Saturday, January 25, 2014

All government contractors cut corners and take short cuts


And so long as you deliver a reasonable product for the cost, Uncle Sam is a forgiving uncle. When the bulk of your product is fraudulent and your systems are set up to deliver that, you can expect a world of hurt. All the more so if part of your deliverables was a vetting of Edward Snowden.
The federal government is seeking billions of dollars in penalties and damages from the company that did the background check on National Security Agency leaker Edward Snowden.

In a 25-page complaint, the Justice Department said that U.S. Investigations Services, the largest of several firms that have government contracts to investigate current and prospective federal employees, lied about 665,000 checks it conducted between March 2008 and September 2012.
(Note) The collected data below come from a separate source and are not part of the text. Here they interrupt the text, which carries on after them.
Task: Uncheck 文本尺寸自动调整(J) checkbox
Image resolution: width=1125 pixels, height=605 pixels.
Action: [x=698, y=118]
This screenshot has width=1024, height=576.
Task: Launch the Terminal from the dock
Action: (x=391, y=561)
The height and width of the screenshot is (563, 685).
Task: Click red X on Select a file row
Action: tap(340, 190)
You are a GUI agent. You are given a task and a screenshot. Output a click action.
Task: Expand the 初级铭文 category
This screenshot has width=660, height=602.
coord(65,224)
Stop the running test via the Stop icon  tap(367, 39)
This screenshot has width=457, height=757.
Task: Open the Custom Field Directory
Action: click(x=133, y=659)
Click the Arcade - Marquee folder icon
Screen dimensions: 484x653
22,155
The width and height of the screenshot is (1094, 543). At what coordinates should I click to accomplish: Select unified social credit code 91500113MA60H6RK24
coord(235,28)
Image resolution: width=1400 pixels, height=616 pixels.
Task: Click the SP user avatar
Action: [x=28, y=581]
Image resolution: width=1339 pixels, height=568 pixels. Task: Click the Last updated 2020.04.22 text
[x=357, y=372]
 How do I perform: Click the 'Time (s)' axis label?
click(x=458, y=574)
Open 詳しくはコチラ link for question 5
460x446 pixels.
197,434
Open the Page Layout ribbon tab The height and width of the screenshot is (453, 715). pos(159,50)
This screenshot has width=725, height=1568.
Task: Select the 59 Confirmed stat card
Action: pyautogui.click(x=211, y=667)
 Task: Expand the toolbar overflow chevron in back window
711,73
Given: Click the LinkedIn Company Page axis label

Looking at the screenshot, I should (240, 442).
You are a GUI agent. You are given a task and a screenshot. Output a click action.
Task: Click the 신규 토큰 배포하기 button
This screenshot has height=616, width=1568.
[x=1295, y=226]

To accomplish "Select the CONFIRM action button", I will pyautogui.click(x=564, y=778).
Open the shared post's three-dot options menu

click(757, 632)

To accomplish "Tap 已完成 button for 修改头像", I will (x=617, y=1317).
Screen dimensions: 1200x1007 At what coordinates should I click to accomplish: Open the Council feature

USIS devised an elaborate scheme in which the Falls Church, Va.-based company told the government it had completed probes of people whose backgrounds, in fact, had not been thoroughly vetted, according to the complaint, which was filed Wednesday in a federal district court in Alabama as part of an ongoing civil lawsuit against the firm.

USIS set production quotas – monthly, quarterly and annual targets – and then used a process of “dumping” or “fishing” to submit incomplete background reports in order to meet the quotas, the Justice Department said. The firm used a software system called Blue Zone to help run the fraudulent reports, according to the complaint. It said the U.S. government’s Office of Personnel Management relied on the reports to pay USIS.

“Due to its fraudulent conduct, USIS received millions of dollars that it otherwise would not have received had OPM been aware that the background investigations had not gone through the quality-review process required by the fieldwork contracts,” the Justice Department said in the complaint.

The OPM oversees employment background checks and investigations for security clearances granted to federal employees. It does some of its own probes but hires USIS and other firms to do most of them.
Time for the US government to stop contracting and return all sensitive functions in house. For some reason, that nasty old profit motive keeps dragging the free hand of the market astray.